Estratto pagina >>
= = = =

ELENA SCOLARI | Devo a Romeo Castellucci una parte significativa della mia passione inesauribile per il teatro, la sua Orestea (del 1995, ripresa nel 2016) rimane per me indimenticabile, e quando anche il solo ricordo è ancora disturbante significa che c’era stoffa, in quel caso di sogno e di incubo. La Clitennestra obesa nella teca, i conigli corifei ‘esplosivi’, il braccio meccanico di Oreste sono elementi e invenzioni che surclasserebbero a mani basse ancor oggi la gran parte di quegli spettacoli che si autodefiniscono “eventi unici e irripetibili” (anche quando hanno una settimana di repliche). Sulle altisonanti schede di presentazione è tutta una rivoluzione, un’esperienza immersiva dietro l’altra, e via scioccando.

ph. Yuriy Chickcov

Altrettanto memorabili furono il suo Giulio Cesare (un condottiero tracheotomizzato); la spaventevole fiaba Buchettino ascoltata ognuno nel proprio lettino con i passi dell’orco rimbombanti sul tetto della casa; Voyage au bout de la nuit (Viaggio al termine della notte) di Céline con un cavallo morente in proscenio. Tutte folgoranti creazioni di cui i fortunati spettatori devono essere grati al regista per averli davvero scossi, altro che.
In anni più recenti Castellucci ha fatto molto parlare anche per Sul concetto di volto nel Figlio di Dio, in cui rifletteva sul decadimento fisico di un padre, feci incluse. L’artista cesenate ci ha abituati a sorprenderci, ha spesso preso in contropiede il pubblico, scomodandolo dal velluto delle poltrone, costringendolo a svegliarsi, anche scandalizzandolo un po’.

Il percorso di un uomo d’arte, inventore di opere importantiti che hanno cambiato la Storia del teatro non solo italiano, è necessariamente complesso: una carriera viva deve sperimentare, può (forse deve?) incontrare insuccessi, può padroneggiare diversi linguaggi, rivoltare più volte l’alfabeto e ricombinarne le lettere, infastidire e incantare.

= = = =

Obiettivo >> Trascrivi parola per parola tutto l'estratto sul teatro di Romeo Castellucci.

Blocco dati >>
= = = =

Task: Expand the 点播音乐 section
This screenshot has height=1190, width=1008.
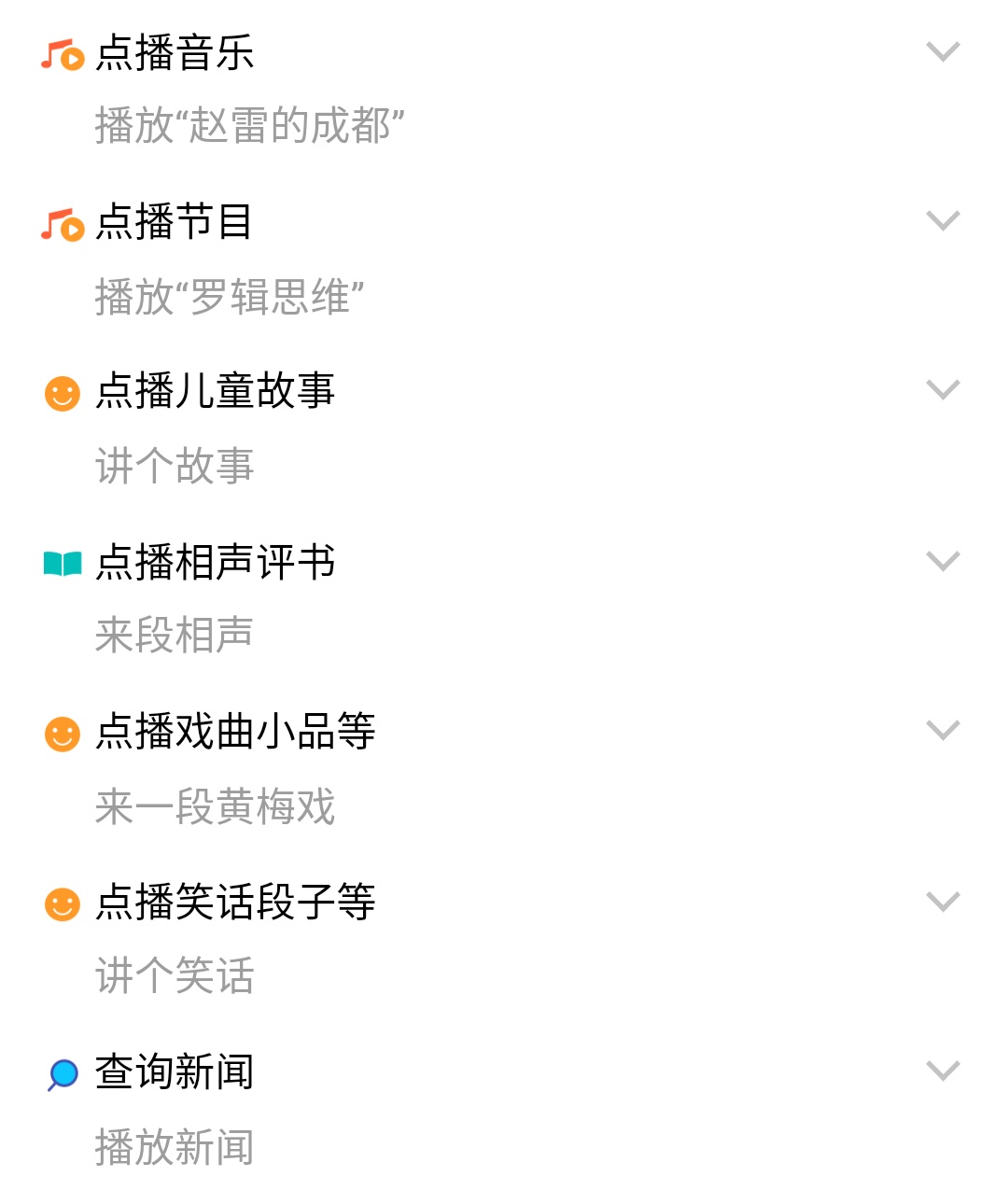Action: pyautogui.click(x=942, y=52)
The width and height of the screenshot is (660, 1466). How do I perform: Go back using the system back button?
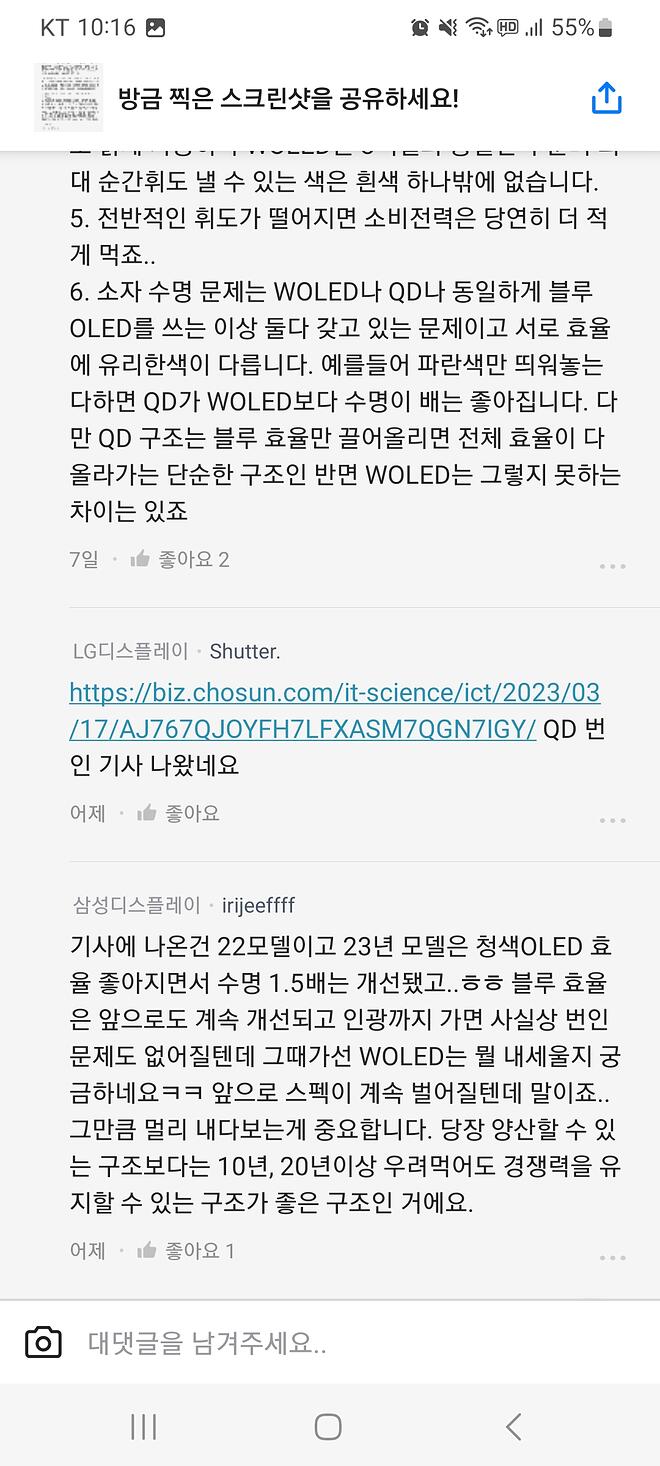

= = = =

Risultato >>
ELENA SCOLARI | Devo a Romeo Castellucci una parte significativa della mia passione inesauribile per il teatro, la sua Orestea (del 1995, ripresa nel 2016) rimane per me indimenticabile, e quando anche il solo ricordo è ancora disturbante significa che c’era stoffa, in quel caso di sogno e di incubo. La Clitennestra obesa nella teca, i conigli corifei ‘esplosivi’, il braccio meccanico di Oreste sono elementi e invenzioni che surclasserebbero a mani basse ancor oggi la gran parte di quegli spettacoli che si autodefiniscono “eventi unici e irripetibili” (anche quando hanno una settimana di repliche). Sulle altisonanti schede di presentazione è tutta una rivoluzione, un’esperienza immersiva dietro l’altra, e via scioccando.

ph. Yuriy Chickcov

Altrettanto memorabili furono il suo Giulio Cesare (un condottiero tracheotomizzato); la spaventevole fiaba Buchettino ascoltata ognuno nel proprio lettino con i passi dell’orco rimbombanti sul tetto della casa; Voyage au bout de la nuit (Viaggio al termine della notte) di Céline con un cavallo morente in proscenio. Tutte folgoranti creazioni di cui i fortunati spettatori devono essere grati al regista per averli davvero scossi, altro che.
In anni più recenti Castellucci ha fatto molto parlare anche per Sul concetto di volto nel Figlio di Dio, in cui rifletteva sul decadimento fisico di un padre, feci incluse. L’artista cesenate ci ha abituati a sorprenderci, ha spesso preso in contropiede il pubblico, scomodandolo dal velluto delle poltrone, costringendolo a svegliarsi, anche scandalizzandolo un po’.

Il percorso di un uomo d’arte, inventore di opere importantiti che hanno cambiato la Storia del teatro non solo italiano, è necessariamente complesso: una carriera viva deve sperimentare, può (forse deve?) incontrare insuccessi, può padroneggiare diversi linguaggi, rivoltare più volte l’alfabeto e ricombinarne le lettere, infastidire e incantare.